1982 Caesars Palace Grand Prix - Summary

Summary

For the first time since the World Championship began in 1950, a country hosted three rounds in the same season in 1982. The final race of the year, and the third in the US, would once again decide the Championship.

It had been a tragic season with the deaths of Gilles Villeneuve and Riccardo Paletti, and the career-ending injuries of Didier Pironi. Though two separate appeals remained pending and clouded the title picture, Keke Rosberg of Williams had 42 points, to 33 for McLaren's John Watson when the teams arrived in Las Vegas. All Rosberg could do was forget about the legal possibilities and try to settle things outright with a sixth place finish, or even better, a win.

The course's tight turns and short straights allowed the non-turbo cars to be more competitive than usual, with Michele Alboreto's Tyrrell and Eddie Cheever's Talbot Ligier fastest among them. It wasn't until final qualifying on Friday afternoon that the turbocharged Renaults of Alain Prost and René Arnoux were able to really separate themselves from the rest, as they occupied the front row positions, more than eight-tenths clear of Alboreto. The two Championship contenders, Rosberg and Watson, meanwhile, were left in sixth and ninth places respectively, separated by the Ferraris of Mario Andretti and Patrick Tambay.

1981 had been the last full Grand Prix season for Andretti. So, after a non-finish for Williams at Long Beach and a stunning pole position and third-place finish at Monza for Ferrari, this would be the last Formula One race for America's greatest Grand Prix driver. In his fourteen-year F1 career with six teams, Andretti collected 12 wins, 18 pole positions, 10 fastest laps and one World Driver's Championship. Some still consider him the greatest all-around American driver in motor racing history.

At the green light for the race on Saturday, Prost led from the pole, followed by teammate Arnoux. Cheever, from the fourth spot on the grid, was determined to get around the outside of Alboreto on the first left-hander. They touched wheels, but both continued with Alboreto still in front, Cheever's Ligier sporting a vibrating front wheel and the Tyrrell of Alboreto bearing a tire mark on the right sidepod.

For the first ten laps, the Renaults steadily pulled away from Alboreto, with Arnoux now leading Prost. The Tyrrell began to match Arnoux's times, however, and then to close on him, as Prost took back the lead on lap 15. Speculation of a problem with Arnoux's car proved true, as the Renault was faltering, and he retired on lap 21.

Watson was now on fire, after dropping to twelfth in the opening laps, and was bringing the Championship battle to life. He passed Piquet on lap 12, then Rosberg, Andretti and Cheever on successive laps, and now stood in third place as he set about reducing the thirty-second gap to the two leaders. However, when Andretti, hoping to help clinch the Constructor's title for Ferrari, slid off directly in front of Rosberg on lap 27 with a broken rear suspension link, Rosberg took over the fifth place he sought.

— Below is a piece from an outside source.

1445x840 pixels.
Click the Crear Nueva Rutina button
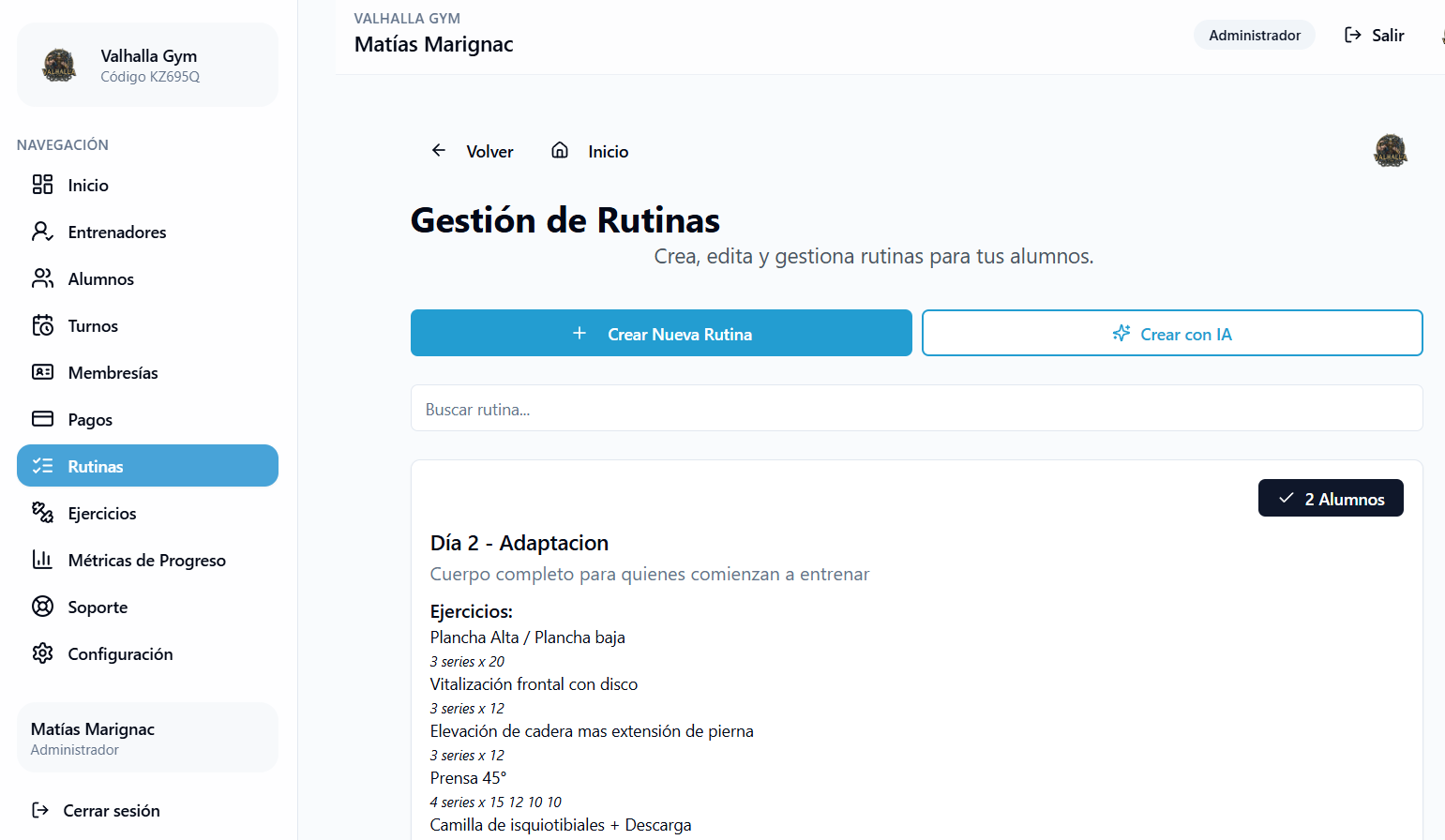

Among the leaders, Alboreto began inching closer to Prost again, and Watson continued to close on both of them. Niki Lauda's McLaren retired on lap 54, while Alboreto had eliminated the gap to Prost, and gotten by him to take his first lead in a Grand Prix. Prost's tires were picking up rubber and had developed a vibration. In four more laps, Watson had also caught and passed him, but he was having the same problem as Prost, and so could make no progress on Alboreto.

What had promised to be a scintillating finish, therefore, never materialized, and Alboreto cruised to a comfortable victory, his first ever and the first for Tyrrell in four years. Alboreto was the 11th different victor that year. Cheever was also able to overtake the ailing Prost for third, nine laps from the end. Less than three seconds behind Prost, and the last car on the lead lap, was Rosberg, who therefore won the final title, in fifth place.